The same applies to the threat of no final agreement before March 2019, which is now starting to be the focus of attention by the British administration. The recent study of customs issues[7] explicitly analyses the consequences of an exit of the Union without an agreement and makes detailed, operational proposals to limit the risk of the divorce for the British external trade. However, the strategy comprising threats to Europe in the event of no final agreement will not take negotiations forward; it is not credible, since it would be to both sides' disadvantage.
These strategies can be gauged against Theresa May's weakness, the disunion of her government and the difficulty the British administration has in understanding the position it has to defend. They highlight the risk of a situation in which the UK might neither advance nor reverse, in spite of the imperative of taking decisions and making certain choices.
* * *
During her speech in Florence, Theresa May acknowledged that the Europeans had not wanted the Brexit negotiations and that it was up to the leaders to complete them efficiently: "I recognise that this is not something that you — our European partners — wanted to do. It is a distraction from what you want to get on with.
But we have to get this right. And we both want to get this done as swiftly as possible. So it is up to leaders to set the tone." The last sentence concerns European heads of State and government who will have to complete the difficult work of defining the European position on the future relationship between the UK and the EU. It seems however that this would primarily apply to the British government[8].
[1] During her Florence speech Theresa May proposed that the British courts take into account the judgments delivered by the European Court of Justice.

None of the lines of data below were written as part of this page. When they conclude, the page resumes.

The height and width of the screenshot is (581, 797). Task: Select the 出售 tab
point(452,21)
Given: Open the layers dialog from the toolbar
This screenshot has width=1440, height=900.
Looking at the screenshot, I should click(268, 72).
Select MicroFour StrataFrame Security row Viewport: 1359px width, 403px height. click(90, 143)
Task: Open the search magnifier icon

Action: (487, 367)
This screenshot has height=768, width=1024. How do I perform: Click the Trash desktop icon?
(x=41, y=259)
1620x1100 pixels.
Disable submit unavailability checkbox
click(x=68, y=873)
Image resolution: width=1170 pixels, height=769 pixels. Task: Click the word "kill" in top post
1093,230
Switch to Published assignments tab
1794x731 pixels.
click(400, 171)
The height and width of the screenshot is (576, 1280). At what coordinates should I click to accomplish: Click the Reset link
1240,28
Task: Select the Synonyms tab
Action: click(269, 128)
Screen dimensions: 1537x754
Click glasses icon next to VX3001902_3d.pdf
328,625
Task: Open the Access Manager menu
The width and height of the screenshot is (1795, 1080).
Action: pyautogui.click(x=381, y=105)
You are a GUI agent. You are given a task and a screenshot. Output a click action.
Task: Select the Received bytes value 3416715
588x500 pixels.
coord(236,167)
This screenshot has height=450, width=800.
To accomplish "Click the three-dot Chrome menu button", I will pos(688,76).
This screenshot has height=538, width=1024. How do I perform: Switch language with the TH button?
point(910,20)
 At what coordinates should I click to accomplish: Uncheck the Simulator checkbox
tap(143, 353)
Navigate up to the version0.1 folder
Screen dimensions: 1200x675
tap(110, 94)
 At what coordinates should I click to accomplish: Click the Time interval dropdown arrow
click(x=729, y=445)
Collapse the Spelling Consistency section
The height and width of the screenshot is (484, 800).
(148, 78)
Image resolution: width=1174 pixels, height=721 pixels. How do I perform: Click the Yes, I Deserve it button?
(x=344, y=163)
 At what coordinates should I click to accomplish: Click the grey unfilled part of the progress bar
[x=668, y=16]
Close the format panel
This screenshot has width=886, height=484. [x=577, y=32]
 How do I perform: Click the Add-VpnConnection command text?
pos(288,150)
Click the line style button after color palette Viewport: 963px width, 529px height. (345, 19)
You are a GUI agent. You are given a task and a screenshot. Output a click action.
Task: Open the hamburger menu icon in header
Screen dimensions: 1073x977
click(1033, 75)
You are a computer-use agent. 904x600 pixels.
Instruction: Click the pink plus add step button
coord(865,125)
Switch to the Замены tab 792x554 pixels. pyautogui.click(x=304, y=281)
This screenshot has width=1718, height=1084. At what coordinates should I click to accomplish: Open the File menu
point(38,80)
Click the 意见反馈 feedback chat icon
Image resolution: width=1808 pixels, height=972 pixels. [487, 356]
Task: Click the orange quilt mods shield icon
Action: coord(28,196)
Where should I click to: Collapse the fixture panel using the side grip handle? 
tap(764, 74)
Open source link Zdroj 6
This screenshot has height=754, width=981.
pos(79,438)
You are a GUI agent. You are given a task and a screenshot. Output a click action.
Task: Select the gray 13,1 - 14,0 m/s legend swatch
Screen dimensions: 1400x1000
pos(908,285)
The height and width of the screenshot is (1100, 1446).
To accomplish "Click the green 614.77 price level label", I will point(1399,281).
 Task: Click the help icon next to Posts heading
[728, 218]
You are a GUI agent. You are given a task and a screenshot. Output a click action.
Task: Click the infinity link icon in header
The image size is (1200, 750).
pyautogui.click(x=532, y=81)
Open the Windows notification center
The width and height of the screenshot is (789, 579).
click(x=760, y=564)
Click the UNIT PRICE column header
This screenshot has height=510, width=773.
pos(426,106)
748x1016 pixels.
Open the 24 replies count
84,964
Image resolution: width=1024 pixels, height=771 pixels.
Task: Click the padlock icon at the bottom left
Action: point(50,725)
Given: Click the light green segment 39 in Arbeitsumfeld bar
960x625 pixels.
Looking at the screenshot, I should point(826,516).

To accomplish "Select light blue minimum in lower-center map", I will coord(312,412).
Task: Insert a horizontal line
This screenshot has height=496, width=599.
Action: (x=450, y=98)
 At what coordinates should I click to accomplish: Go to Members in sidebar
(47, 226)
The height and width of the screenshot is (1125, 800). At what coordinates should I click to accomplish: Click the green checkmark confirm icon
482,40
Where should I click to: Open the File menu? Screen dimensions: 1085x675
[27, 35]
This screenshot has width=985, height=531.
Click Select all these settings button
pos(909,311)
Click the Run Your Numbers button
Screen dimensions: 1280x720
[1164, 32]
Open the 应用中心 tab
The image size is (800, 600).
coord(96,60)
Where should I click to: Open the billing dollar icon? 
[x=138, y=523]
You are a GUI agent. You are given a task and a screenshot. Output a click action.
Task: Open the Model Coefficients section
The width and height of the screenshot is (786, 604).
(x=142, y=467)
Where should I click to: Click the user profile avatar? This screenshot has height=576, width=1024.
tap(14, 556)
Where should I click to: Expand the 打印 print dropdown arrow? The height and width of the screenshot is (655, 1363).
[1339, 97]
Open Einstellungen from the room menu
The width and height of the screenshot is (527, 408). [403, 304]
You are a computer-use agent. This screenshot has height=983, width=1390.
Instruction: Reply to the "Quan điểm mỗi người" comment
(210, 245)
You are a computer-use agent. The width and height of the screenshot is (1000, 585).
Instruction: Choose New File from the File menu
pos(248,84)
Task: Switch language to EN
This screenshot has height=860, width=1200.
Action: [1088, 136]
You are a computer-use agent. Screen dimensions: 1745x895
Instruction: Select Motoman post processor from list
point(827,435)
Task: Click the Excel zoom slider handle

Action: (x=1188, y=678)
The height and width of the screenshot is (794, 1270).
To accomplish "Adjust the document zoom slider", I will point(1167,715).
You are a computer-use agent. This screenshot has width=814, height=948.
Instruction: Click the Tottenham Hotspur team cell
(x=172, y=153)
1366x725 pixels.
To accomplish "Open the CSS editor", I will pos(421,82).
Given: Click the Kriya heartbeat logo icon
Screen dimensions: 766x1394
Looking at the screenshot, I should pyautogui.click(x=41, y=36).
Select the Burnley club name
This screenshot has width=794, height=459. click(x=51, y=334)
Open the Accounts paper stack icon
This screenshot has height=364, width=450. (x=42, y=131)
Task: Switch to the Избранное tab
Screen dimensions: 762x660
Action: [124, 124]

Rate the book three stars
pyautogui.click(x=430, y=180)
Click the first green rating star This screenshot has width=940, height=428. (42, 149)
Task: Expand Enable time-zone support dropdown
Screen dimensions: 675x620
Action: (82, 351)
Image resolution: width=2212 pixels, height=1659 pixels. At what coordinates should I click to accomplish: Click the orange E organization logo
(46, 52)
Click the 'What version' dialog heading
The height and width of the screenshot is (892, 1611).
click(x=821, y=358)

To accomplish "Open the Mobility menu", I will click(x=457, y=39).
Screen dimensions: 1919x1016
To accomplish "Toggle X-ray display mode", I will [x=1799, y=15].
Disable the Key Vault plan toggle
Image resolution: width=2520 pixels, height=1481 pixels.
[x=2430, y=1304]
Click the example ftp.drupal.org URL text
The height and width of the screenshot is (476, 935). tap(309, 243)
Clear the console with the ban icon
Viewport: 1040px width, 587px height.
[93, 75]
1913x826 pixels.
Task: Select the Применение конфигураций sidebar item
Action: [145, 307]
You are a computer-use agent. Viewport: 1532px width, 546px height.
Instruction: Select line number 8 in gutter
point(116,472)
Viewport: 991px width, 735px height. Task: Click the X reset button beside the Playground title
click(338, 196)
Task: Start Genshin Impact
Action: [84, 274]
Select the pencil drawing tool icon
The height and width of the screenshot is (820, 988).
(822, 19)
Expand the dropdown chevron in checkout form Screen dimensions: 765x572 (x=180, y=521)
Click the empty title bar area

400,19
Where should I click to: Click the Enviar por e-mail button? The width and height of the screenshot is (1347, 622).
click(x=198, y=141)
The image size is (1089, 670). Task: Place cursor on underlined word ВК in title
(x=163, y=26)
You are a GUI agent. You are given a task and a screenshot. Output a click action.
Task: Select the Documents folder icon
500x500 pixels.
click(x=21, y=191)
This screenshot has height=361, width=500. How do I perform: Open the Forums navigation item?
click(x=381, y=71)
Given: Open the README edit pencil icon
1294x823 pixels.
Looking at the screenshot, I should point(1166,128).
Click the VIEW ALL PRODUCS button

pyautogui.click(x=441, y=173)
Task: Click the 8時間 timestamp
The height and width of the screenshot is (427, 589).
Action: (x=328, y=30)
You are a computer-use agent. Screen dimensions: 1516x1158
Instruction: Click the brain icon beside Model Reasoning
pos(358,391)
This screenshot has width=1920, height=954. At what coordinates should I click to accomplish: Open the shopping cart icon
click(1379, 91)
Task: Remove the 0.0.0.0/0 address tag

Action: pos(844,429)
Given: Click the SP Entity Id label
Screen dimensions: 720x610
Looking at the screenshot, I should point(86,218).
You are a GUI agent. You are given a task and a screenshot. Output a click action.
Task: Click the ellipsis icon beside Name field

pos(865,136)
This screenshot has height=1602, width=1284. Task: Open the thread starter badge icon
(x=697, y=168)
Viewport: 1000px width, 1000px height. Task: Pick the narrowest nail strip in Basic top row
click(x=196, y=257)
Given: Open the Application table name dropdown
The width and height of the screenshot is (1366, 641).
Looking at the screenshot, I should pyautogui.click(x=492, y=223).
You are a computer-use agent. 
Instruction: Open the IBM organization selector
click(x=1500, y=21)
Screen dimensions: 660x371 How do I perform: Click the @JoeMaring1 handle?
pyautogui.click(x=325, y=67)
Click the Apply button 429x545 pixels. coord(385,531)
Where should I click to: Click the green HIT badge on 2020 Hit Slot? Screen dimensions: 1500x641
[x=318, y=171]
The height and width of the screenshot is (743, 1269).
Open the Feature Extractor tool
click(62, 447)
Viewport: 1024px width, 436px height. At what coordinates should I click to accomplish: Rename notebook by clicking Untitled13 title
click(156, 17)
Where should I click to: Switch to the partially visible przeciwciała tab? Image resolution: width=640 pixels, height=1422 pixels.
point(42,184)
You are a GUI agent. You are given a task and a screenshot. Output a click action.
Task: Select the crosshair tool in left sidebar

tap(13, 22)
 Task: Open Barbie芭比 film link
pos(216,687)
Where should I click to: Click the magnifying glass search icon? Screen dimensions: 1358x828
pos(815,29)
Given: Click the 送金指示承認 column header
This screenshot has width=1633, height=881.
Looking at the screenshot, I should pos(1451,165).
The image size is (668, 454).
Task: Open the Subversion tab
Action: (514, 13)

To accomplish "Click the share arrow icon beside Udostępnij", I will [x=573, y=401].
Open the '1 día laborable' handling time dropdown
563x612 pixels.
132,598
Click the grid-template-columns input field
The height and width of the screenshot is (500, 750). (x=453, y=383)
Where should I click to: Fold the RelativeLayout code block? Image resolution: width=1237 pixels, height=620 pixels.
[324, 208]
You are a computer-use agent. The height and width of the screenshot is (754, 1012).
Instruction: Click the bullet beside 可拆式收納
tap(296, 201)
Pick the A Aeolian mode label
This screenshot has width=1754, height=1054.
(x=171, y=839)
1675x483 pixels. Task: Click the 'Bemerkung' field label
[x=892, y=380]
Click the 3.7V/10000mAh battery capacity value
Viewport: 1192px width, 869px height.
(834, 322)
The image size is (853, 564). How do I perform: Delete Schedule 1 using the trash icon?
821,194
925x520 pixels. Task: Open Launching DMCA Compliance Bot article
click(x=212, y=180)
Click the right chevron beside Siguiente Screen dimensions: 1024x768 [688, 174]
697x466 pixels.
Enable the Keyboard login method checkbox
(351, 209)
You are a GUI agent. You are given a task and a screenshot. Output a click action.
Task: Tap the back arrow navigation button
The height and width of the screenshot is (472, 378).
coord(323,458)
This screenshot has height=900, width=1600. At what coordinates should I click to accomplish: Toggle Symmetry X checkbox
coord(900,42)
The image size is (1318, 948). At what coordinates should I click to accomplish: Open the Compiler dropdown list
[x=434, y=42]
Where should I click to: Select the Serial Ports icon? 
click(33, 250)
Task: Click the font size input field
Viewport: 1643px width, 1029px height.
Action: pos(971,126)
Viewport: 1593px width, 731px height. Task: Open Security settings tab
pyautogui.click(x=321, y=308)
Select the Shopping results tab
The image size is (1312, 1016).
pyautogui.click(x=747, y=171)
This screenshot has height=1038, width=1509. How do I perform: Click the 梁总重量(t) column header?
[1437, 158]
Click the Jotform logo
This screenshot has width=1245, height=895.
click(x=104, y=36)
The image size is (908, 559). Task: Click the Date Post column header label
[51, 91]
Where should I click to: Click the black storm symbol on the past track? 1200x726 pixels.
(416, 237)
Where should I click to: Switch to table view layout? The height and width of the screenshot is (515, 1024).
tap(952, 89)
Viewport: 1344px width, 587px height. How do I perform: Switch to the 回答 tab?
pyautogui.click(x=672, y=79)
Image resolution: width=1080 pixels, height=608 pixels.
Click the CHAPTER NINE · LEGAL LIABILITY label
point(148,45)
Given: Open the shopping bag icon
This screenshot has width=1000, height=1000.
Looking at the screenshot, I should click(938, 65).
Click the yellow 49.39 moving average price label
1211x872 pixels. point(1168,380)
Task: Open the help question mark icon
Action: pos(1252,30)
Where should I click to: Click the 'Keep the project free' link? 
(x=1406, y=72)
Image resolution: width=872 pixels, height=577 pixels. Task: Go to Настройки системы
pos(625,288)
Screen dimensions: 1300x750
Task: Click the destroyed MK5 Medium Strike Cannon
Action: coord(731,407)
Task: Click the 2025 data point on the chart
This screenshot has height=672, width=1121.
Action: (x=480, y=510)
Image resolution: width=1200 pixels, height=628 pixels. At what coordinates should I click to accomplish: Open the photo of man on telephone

[2] Cf. the Brexlab paper of 2nd May 2017, "Brexit Disillusionment."
[3] On 20th October, Pascal Lamy declared to the Financial Times: "The fundamental difference between the UK vision of what this is about and the Franco-German view is that the British still think this is a negotiation. It is not a negotiation; it is process to be managed to minimize harm. They still seem to believe they can buy something with the money they have to pay."
[4] See Jean-Claude Piris, http://ukandeu.ac.uk/the-future-shape-of-uk-eu-relations
[5] "We are not asking the British to make "concessions". The agreement on which we are working will not be built on "concessions". It is not a question of making "concessions" regarding citizens' rights. There is no question of making "concessions" over the peace process in Ireland. And there is no question either of making "concessions" with regard to the financial settlement and the thousands of investment projects and all of the men and women who are backing these projects across all of Europe."
[6] Regarding for example the status of European citizens in the UK, the unilateral offer made by Theresa May during the European Council on Thursday 22nd June 2017 was received favourably. On the one hand the heads of State and government clearly showed their respect of the mandate granted to the Commission to complete negotiations avoiding a public response to the position demonstrated by Theresa May during the Council.
[7] "Customs White Paper" dated 9th October 2017.